No one is exempt from waiting.

As the world continues to grapple with a global health pandemic, we are all waiting.

Waiting for it to be over.

Waiting for a vaccine against coronavirus to become available.

Waiting for restrictions to be lifted.

Waiting to see family and friends again who have become separated from us due to travel restrictions and border closures. It’s a difficult time for everyone.

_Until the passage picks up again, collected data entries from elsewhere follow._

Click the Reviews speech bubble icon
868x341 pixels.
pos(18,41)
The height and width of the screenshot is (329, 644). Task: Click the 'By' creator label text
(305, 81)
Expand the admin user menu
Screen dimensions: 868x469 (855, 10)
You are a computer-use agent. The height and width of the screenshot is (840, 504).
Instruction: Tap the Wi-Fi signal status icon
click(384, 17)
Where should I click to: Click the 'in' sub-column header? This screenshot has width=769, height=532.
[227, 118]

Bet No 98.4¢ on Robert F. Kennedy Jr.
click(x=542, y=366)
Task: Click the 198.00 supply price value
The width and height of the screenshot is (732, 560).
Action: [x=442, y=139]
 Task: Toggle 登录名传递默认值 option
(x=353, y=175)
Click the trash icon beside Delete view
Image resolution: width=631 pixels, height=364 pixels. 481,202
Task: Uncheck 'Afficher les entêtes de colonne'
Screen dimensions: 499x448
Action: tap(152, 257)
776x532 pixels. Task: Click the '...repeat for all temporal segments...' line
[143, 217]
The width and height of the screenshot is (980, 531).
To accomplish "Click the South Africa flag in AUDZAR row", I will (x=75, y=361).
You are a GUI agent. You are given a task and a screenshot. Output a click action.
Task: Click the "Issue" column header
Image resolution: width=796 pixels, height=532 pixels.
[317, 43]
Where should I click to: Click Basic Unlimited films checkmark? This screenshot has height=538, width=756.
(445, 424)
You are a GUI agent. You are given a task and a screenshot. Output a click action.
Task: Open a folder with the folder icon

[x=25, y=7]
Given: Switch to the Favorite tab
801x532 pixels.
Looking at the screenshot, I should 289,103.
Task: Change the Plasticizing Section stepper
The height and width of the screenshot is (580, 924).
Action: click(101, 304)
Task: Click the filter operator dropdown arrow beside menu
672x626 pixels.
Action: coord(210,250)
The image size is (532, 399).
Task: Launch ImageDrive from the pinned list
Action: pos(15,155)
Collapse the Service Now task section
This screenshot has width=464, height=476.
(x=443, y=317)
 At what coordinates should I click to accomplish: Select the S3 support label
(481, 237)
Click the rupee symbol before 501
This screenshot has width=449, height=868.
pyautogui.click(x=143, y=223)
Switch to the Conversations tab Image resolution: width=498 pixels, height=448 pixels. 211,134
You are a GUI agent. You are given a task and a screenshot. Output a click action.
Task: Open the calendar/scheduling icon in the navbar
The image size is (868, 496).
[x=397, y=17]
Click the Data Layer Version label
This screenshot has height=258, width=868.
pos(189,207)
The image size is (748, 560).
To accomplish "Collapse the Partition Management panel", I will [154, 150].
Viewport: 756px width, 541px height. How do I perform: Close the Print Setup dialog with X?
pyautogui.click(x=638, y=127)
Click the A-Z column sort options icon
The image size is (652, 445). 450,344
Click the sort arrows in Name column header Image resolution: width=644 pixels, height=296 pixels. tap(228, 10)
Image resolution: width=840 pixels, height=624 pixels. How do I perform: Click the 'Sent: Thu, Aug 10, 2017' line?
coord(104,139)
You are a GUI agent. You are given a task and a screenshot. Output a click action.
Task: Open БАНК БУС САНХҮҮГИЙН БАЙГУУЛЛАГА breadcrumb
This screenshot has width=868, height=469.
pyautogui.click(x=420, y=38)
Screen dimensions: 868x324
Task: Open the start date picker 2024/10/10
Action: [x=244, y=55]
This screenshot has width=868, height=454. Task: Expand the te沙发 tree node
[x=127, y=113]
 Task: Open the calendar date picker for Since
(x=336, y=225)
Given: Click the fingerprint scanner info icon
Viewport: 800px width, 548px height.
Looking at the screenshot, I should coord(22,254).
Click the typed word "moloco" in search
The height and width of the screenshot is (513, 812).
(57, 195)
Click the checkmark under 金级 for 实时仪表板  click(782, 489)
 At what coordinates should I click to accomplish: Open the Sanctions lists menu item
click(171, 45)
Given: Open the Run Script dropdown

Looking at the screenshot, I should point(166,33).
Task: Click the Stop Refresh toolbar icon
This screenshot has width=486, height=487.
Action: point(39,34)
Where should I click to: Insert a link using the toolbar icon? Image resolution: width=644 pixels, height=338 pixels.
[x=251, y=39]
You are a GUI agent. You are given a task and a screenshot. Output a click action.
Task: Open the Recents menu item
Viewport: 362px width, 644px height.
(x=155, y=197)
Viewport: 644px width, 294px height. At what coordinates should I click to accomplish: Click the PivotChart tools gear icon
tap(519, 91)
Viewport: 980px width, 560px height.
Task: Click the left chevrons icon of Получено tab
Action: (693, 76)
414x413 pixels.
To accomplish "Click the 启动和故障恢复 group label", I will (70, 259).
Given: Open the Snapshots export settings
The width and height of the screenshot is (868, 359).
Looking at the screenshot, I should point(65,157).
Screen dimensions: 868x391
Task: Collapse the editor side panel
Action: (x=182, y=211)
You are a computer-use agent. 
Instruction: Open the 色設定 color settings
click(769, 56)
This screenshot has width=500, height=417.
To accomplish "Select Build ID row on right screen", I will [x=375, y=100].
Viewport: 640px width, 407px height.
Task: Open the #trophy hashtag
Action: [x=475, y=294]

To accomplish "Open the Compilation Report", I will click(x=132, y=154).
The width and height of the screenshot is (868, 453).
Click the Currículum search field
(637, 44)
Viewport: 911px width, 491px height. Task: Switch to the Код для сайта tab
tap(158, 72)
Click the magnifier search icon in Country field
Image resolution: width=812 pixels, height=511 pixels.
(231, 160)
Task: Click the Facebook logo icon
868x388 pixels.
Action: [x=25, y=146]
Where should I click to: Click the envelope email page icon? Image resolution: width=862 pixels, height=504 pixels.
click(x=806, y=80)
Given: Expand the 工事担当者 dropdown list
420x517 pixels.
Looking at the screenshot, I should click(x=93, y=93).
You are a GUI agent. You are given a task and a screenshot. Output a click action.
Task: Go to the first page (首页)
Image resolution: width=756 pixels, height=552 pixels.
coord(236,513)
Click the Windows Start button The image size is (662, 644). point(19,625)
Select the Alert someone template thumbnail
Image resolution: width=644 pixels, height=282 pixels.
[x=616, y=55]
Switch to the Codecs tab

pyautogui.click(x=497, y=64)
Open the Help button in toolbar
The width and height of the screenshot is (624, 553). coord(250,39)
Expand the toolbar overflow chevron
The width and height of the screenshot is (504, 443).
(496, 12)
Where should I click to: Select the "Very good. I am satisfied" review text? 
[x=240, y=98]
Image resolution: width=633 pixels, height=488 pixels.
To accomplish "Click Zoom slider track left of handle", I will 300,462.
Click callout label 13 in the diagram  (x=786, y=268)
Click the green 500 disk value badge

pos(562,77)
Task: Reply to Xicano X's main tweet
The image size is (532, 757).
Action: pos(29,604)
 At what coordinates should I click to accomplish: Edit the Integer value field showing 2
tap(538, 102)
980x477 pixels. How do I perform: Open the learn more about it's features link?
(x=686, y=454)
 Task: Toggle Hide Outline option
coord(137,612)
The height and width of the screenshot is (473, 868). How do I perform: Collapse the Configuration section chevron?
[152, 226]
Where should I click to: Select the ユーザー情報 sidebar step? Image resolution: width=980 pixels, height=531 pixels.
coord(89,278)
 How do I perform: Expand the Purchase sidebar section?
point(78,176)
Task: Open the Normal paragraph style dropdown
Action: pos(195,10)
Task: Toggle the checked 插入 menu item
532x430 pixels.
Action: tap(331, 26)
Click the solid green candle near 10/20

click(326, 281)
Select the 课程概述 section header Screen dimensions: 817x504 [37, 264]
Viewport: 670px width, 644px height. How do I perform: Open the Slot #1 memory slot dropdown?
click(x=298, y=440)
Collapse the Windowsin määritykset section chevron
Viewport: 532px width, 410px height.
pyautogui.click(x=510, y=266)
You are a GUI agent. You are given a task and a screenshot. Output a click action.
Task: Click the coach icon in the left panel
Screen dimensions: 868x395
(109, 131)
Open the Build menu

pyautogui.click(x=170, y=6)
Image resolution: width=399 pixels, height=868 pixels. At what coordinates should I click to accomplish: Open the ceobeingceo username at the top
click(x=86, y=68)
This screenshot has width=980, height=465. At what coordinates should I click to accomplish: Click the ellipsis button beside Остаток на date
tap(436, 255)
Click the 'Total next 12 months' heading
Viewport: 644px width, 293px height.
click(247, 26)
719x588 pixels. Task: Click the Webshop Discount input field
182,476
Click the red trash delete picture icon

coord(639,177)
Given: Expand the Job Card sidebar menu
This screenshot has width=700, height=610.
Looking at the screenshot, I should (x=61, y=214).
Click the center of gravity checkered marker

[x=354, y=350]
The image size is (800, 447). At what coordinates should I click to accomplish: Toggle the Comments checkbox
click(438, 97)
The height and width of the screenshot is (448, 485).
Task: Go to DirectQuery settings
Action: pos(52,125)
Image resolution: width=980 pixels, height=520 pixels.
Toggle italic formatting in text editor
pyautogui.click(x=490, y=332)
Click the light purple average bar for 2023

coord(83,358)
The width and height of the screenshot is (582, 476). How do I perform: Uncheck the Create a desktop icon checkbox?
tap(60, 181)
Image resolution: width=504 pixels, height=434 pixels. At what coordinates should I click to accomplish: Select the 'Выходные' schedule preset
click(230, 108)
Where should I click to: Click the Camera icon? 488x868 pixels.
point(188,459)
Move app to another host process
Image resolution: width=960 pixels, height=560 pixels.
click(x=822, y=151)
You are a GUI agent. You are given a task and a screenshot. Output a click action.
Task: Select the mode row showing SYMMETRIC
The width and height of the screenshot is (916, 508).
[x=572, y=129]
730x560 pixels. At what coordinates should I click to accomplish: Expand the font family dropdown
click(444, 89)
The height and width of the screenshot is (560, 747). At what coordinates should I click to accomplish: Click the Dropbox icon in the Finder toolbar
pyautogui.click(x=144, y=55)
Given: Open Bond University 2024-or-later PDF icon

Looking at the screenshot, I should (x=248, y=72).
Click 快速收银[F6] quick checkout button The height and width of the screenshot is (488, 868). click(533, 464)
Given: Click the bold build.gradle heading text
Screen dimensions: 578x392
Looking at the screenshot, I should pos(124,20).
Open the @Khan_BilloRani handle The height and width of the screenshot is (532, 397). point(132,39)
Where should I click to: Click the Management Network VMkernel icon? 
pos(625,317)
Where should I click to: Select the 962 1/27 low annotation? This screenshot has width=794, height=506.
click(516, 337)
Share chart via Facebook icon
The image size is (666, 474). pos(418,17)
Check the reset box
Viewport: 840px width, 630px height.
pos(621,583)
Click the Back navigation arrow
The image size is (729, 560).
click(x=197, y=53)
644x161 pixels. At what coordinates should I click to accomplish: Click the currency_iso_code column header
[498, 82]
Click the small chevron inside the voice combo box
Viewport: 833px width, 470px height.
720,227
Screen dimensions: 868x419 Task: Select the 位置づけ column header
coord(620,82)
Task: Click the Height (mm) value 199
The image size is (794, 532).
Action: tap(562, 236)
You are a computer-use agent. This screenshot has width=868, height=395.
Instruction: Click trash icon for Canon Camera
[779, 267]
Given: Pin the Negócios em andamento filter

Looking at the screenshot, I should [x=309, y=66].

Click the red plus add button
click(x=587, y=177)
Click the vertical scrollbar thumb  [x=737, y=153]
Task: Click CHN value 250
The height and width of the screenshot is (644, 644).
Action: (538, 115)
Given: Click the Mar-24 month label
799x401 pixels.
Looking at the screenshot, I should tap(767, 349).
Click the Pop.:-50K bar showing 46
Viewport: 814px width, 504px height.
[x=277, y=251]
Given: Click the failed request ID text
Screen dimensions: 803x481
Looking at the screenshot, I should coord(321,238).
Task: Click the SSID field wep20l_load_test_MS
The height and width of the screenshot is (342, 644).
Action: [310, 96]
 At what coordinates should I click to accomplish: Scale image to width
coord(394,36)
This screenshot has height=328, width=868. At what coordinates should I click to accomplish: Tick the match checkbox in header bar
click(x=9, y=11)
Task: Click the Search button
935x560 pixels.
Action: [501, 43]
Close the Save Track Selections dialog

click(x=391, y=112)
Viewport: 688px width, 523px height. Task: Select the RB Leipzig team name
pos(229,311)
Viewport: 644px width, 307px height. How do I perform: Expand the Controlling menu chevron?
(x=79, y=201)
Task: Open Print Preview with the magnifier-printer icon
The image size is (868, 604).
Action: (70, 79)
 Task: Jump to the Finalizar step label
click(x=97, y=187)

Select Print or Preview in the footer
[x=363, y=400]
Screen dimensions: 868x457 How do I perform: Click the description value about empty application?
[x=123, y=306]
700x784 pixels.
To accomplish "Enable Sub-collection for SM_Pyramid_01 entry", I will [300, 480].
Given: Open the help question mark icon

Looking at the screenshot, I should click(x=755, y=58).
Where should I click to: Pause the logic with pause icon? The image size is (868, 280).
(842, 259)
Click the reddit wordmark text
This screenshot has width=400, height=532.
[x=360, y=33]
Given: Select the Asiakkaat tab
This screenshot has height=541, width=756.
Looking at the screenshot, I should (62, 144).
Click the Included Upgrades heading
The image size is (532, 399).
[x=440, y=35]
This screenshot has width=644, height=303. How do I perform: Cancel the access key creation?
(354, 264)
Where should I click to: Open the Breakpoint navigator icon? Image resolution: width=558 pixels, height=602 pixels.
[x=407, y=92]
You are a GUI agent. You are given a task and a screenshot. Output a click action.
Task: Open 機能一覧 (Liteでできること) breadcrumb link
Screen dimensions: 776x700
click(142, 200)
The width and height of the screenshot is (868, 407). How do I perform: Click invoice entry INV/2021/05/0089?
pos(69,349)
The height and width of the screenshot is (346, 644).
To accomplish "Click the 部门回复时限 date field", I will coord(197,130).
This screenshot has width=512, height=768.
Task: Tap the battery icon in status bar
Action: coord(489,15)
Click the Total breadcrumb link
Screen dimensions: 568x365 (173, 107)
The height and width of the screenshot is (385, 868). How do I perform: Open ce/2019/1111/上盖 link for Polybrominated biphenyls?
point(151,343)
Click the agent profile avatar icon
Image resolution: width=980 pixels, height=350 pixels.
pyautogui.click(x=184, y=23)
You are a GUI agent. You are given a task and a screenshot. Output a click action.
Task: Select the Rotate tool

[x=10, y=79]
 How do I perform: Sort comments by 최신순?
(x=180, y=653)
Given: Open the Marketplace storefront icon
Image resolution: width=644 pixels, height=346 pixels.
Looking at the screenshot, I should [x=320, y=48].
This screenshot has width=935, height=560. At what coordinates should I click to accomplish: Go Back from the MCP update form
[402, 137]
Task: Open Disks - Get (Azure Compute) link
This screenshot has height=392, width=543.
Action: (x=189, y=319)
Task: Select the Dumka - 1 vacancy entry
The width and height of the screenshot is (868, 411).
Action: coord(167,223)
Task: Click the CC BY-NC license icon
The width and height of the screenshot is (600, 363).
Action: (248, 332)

The freedom to do as we like, when we like, has been snatched from us. For many people adjusting to this new norm, of being in a permanent state of waiting, life is now almost unbearable.

Let’s just pause and take a moment to think about the changes COVID-19 has forced on all our lives. The losses are real and the impact needs to be acknowledged, across all sectors of our society.

Let’s then step back for a moment to think about those living with chronic illness in the midst of this pandemic. How has it affected disabled people, those with chronic illness, the newly diagnosed, the carer looking after a loved one?

The Neverending Waiting List

Those in the disabled and chronic illness community often have a “waiting list” which seems neverending, with or without a global pandemic.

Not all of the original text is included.